Achtergrondinformatie - Frankrijk

"de slag om en evacuatie van duinkerken" (1940)


inleiding


Op 10 Mei 1940 waren Hitler’s nazi’s tegelijkertijd Nederland, België, Luxemburg en Frankrijk binnengevallen. Nederland gaf op 14 Mei op terwijl het Engelse expeditieleger zoals in 1914 naar het vasteland werd gedirigeerd.

 

De Maginotlinie ontwijkend vielen de Duitsers (net als t.t.v. WWI) België binnen zodat de sterkste Brits en Franse legers noordelijk trokken. Dit was exact wat het Duitse plan behelsde; hun pantsertroepen zouden door de zogenaamd ondoorwaadbare Ardennen trekken, over de Maas gaan om zo snel mogelijk naar de Franse kust op te rukken. Op deze manier zou de surplus aan Geallieerde troepen omsingeld zijn.  

 

Op 15 mei braken Duitse pantsereenheden onder bevel van Erwin Rommel en Heinz Guderian uit naar het westen. De, ook voor het Duitse opperbevel, onverwacht snelle opmars — de eerste toepassing van de tactiek van de Blitzkrieg — bracht de geallieerden al gauw in een kritieke situatie. Ze hadden hun beste gemechaniseerde en gemotoriseerde eenheden al ingezet om een verdedigende stelling te vormen in het midden van België, op de lijn Breda — Namen.

 

Deze troepen werden nu bedreigd door de Duitse opmars op hun rechterflank en de nog resterende Franse reserves waren operationeel niet in staat vanuit het zuiden een gecoördineerde tegenaanval uit te voeren. Doordat ook de Duitse generale staf door het plotse succes verrast was en het oprukken probeerde te vertragen, kregen de geallieerden nog enige dagen respijt, maar ze misten de politieke moed en het militair leiderschap om die tijd te gebruiken voor het nemen van de noodzakelijke maatregelen: het opgeven van België en het concentreren van alle troepen voor een tegenoffensief in zuidelijke richting.

 

Al op 19 mei begon de Britse Admiraliteit met de voorbereiding van een mogelijke evacuatie van het Britse leger naar Engeland. Een dag later werd Abbeville bereikt en was de tang gesloten.

## GEGEVENS
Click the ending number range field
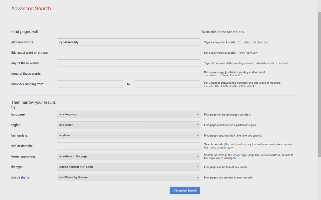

## KORTE OEFENING A
Typ uit de tekst over de slag om Duinkerken woordelijk over wat begint bij "Deze troepen werden" en eindigt bij "de tang gesloten.".
## KORTE OEFENING B
Schrijf een vervolg op de tekst over de slag om Duinkerken dat direct aansluit op de laatste zin.
De regels zijn hier niet nodig.

## ANTWOORD A
Deze troepen werden nu bedreigd door de Duitse opmars op hun rechterflank en de nog resterende Franse reserves waren operationeel niet in staat vanuit het zuiden een gecoördineerde tegenaanval uit te voeren. Doordat ook de Duitse generale staf door het plotse succes verrast was en het oprukken probeerde te vertragen, kregen de geallieerden nog enige dagen respijt, maar ze misten de politieke moed en het militair leiderschap om die tijd te gebruiken voor het nemen van de noodzakelijke maatregelen: het opgeven van België en het concentreren van alle troepen voor een tegenoffensief in zuidelijke richting.

 

Al op 19 mei begon de Britse Admiraliteit met de voorbereiding van een mogelijke evacuatie van het Britse leger naar Engeland. Een dag later werd Abbeville bereikt en was de tang gesloten.

## ANTWOORD B
het wonder van duinkerken


Ondertussen waren de drie pantserdivisies van Guderian echter op 22 mei naar het noorden afgebogen in de rug van de Britten. Op 24 mei gaf Hitler echter aan de pantserdivisies bij “Gravelines”, langs de rivier de “Aa”, het bevel de opmars naar Duinkerke voorlopig te stoppen. Over de motieven voor dit haltbevel is heel veel gediscussieerd, alsmede over de vraag wat de directe en indirecte gevolgen ervan zijn geweest.

 

Deze beslissing zou bekend komen te staan als, in de woorden van Winston Churchill, het Wonder van Duinkerken. Hermann Göring had Hitler verzekerd dat de Luftwaffe iedere poging tot evacuatie zou kunnen verijdelen; Gerd von Rundstedt had gewaarschuwd dat de pantserdivisies na zoveel dagen inzet door vermoeidheid, uitval en tekorten aan brandstof en ammunitie zeer kwetsbaar waren. In feite was het ook Von Rundstedt geweest die al een dag eerder de opmars had laten stopzetten, toen hem bericht werd dat Grevelingen door een sterke Franse eenheid ter verdediging was ingericht.

 

Hitler bevestigde dus alleen maar dit eerdere bevel. Het inzetten van tanks in stedelijke gebieden was volgens de officiële Duitse doctrine eigenlijk verboden en het nemen van risico's in een gewonnen situatie leek volkomen overbodig. Dat dit geen denkbeeldige mogelijkheid was, bleek toen Boulogne pas op 25 mei geheel veroverd werd en Calais pas op de 27e, na hevige gevechten met kleinere Britse eenheden die ter versterking naar die havens waren gezonden. Hier waren zelfs geen extra versterkingen. Ook de Franse garnizoenen sloegen daar nog fel van zich af.  

 

Ook wist men niet precies hoeveel Britse troepen al in Duinkerken aanwezig waren. De pantsertroepen moesten weer snel op krachten komen voor de uitvoering van Fall Rot, de aanval op Frankrijk zelf. Hitler, zelf een veteraan van het slagveld van Vlaanderen in de Eerste Wereldoorlog, vreesde ook dat de polders daar door de modder ongeschikt waren voor de inzet van tanks. Niemand hield er serieus rekening mee dat meer dan een handjevol Britten zou kunnen ontsnappen.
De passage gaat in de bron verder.